Some time ago I added some UTF-8 pages to this site. I promptly started receiving one error message per page from the Swish-e search engine I’m using. Of course, the search results also showed “garbage” since Swish-e only handles single byte characters.
Today I got tired of the errors arriving in my mailbox, so I dug into the code and fixed things.
Turns out the errors were from HTML::LinkExtor
and had to do with changes in Perl’s internal character handling. Fortunately the HTTP::Response
object had also grown a decoded_content
member that held the “right” data.
--- /usr/pkg/lib/swish-e/spider.pl 2006-02-08 00:11:29.000000000 +0200
+++ spider.pl 2008-06-01 19:56:16.000000000 +0300
@@ -1138,7 +1138,8 @@
# Extract out links (if not too deep)
- my $links_extracted = extract_links( $server, \$content, $response )

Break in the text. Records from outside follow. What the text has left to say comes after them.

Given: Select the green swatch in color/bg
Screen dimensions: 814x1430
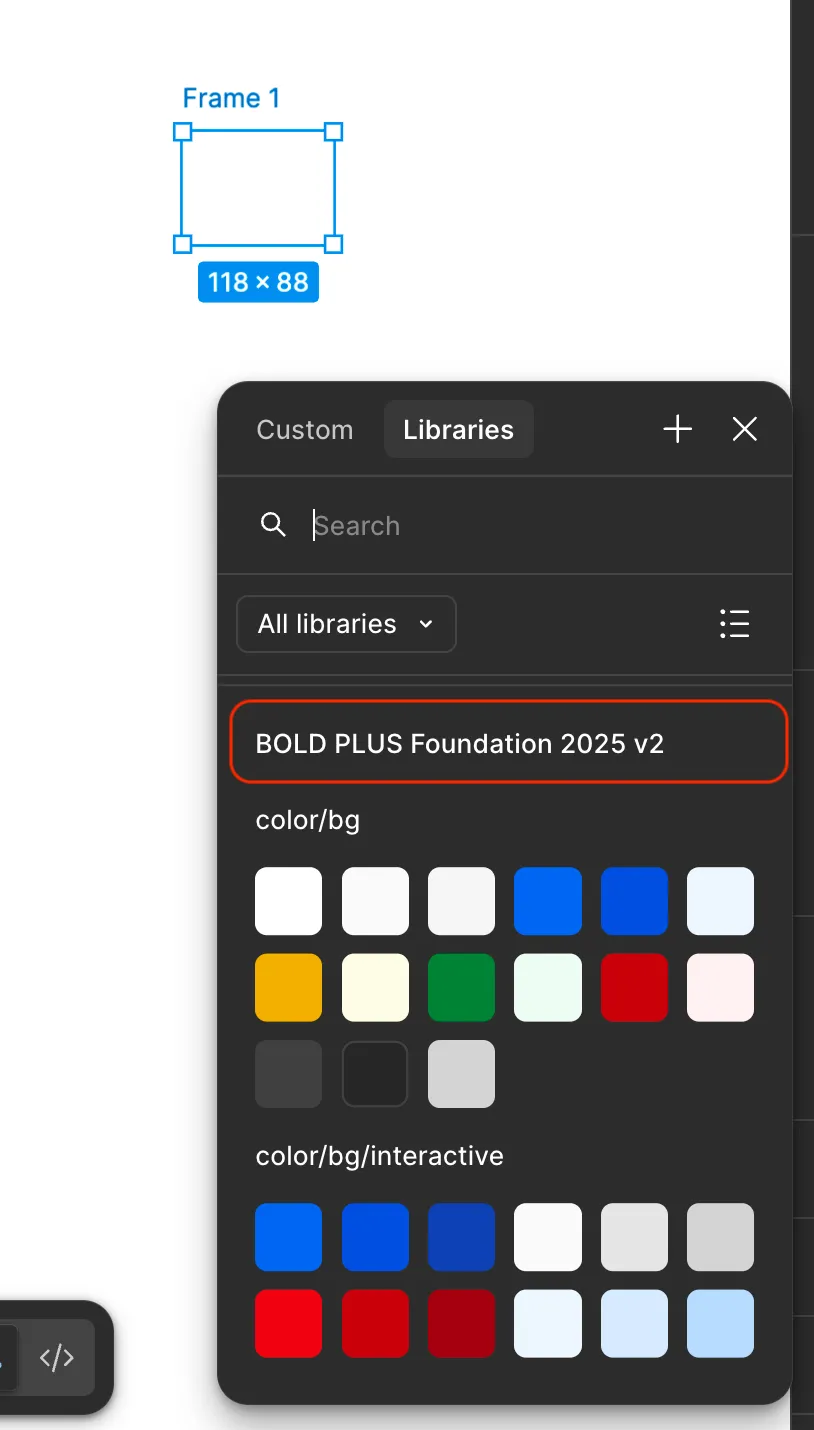Looking at the screenshot, I should point(461,987).
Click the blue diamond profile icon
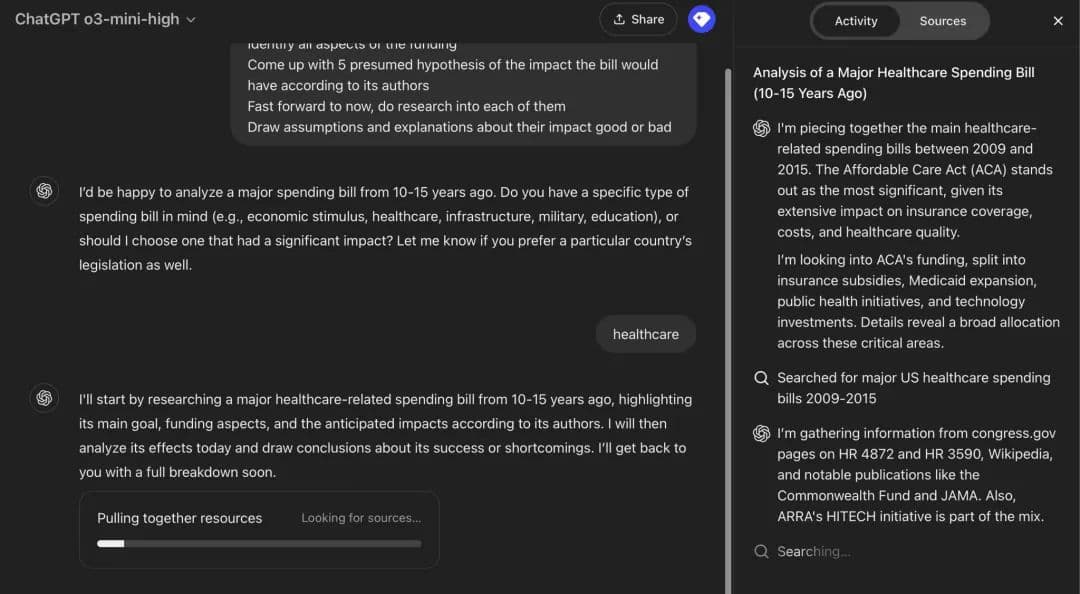1080x594 pixels. point(702,19)
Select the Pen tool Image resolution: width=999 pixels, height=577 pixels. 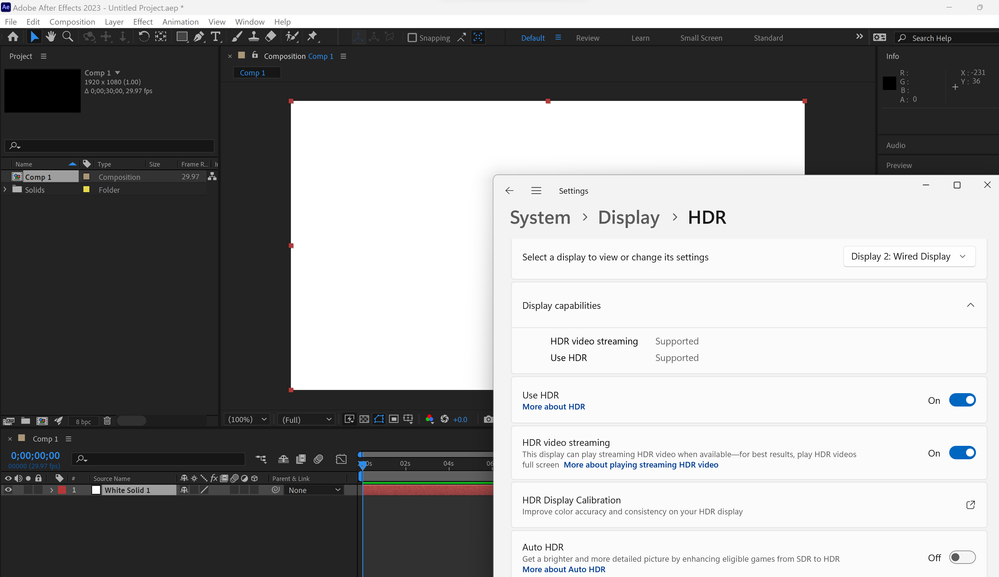199,37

+ my $dcontent = $response->decoded_content;
+ my $links_extracted = extract_links( $server, \$dcontent, $response )
unless defined $server->{max_depth} && $depth >= $server->{max_depth};
I kept the changes minimal, although I have some concerns about e.g. compressed content from the web server. Works for me, though, so I will not be spending any more time with that.
The contents still needed to get indexed more intelligently. The “fix” I picked for that was to recode the content in ISO-8859-1. This code in the filter_content
callback did the trick:
# Make the content always iso-8859-1
for ($response->header('content-type')) {
my $charset = lc $1 if /\bcharset=([^;]+)/;
if ($charset && $charset ne 'iso-8859-1') {
$$content = Encode::encode(
'iso-8859-1',
$response->decoded_content
);
}
}
Text that cannot be represented in ISO-8859-1 is lost, but fortunately that is all just supplemental information on my site.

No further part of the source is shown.